Overview of Monitoring System with Prometheus and Grafana

12 min readNov 27, 2023

Hello, my name is Seva, and I work as a backend developer at Doubletapp. I also handle some devops tasks. In this article, I’ll share insights into monitoring our backend applications: collecting metrics, visualizing them, and sending notifications. I’ll provide examples of configurations with detailed comments and share GitHub links.

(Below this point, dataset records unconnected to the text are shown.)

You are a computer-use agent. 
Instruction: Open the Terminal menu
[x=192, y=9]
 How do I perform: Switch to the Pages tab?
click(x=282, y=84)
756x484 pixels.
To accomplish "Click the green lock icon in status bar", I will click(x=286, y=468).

At Doubletapp, we are engaged in outsourcing development. We often receive new projects, and some of the older ones transition into a support mode. This results in having many services where active development is no longer ongoing, and they are deployed on clients’ servers. To avoid learning about issues from users days later, we need an overview system that collects metrics from all projects and answers questions such as:

Is the server/service alive?
How is the Requests Per Second (RPS) changing?
What is the response time?
Is there enough memory and CPU?
How much disk space is left?

For this purpose, we chose a popular solution: collecting metrics using Prometheus, displaying them on dashboards in Grafana, and sending alerts to Telegram through Prometheus Alert Manager.

Prometheus

Applications are usually deployed on cloud services, and each client has their own infrastructure. Therefore, we cannot use service discovery, which allows Prometheus to automatically detect new objects such as Docker containers on a host or pods in a Kubernetes cluster.

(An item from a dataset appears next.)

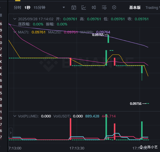
Task: Collapse the Vol(PLUME) indicator legend
Action: point(15,116)

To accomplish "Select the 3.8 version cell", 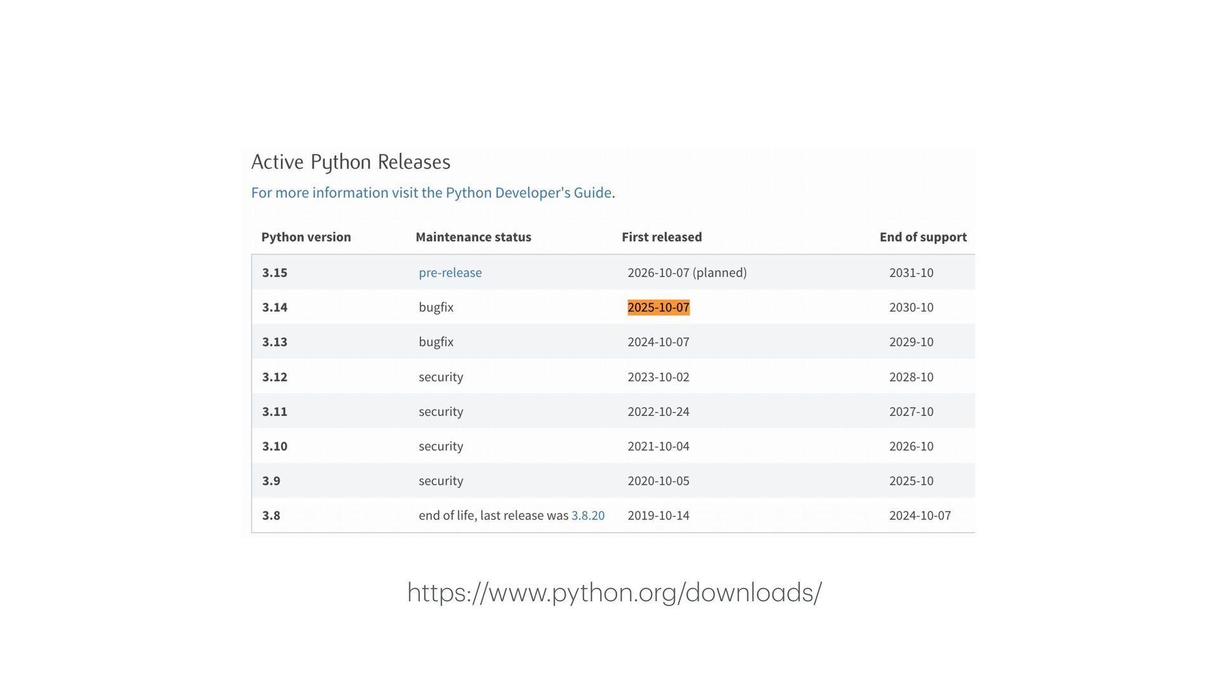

Instead, we use static configuration. Editing the config has to be done manually, but it allows us to configure each source: specify the interval for collecting metrics, the endpoint, authentication data, and more.

Prometheus Configuration

prometheus/prometheus.yml:

# The global section specifies parameters for all metric collection configurations
global:
  # Default interval for scraping metrics
  scrape_interval: 10s
  # Interval for evaluating rules for alerts (more details in alerts.yml)
  evaluation_interval: 10s


# List of metric collection configurations
scrape_configs:
  # Name of the process collecting metrics
  - job_name: example-service
    static_configs:
      # List of domains/IPs from which metrics will be collected
      - targets:   
         - example.url.com
        # Additional data to be added to the record
        labels:
          # Project name
          instance_group: example_project
          # Application environment
          instance_env: test
          # Type of metric source
          instance_type: service
          # Team responsible for the project
          team: backend
. . .

To add a new service, you need to modify the config and restart Prometheus. You can enable configuration reloading at runtime, but we simply restart Prometheus during the rollout of a new config via CI/CD.

Collecting Metrics

Unlike Graphite or InfluxDB, Prometheus goes into services and fetches telemetry from them. For this to work, the service must provide an endpoint with information about its state in a format understandable by Prometheus — either their own format or OpenMetrics.

This is usually done using an exporter — a daemon that looks into the system logs, prepares telemetry, and provides it via HTTP/S. Ready-made exporters are already available for most existing services. In a simple case, you can implement /metrics in the application itself, for example, if you only want to check if the application is running and ready to handle requests.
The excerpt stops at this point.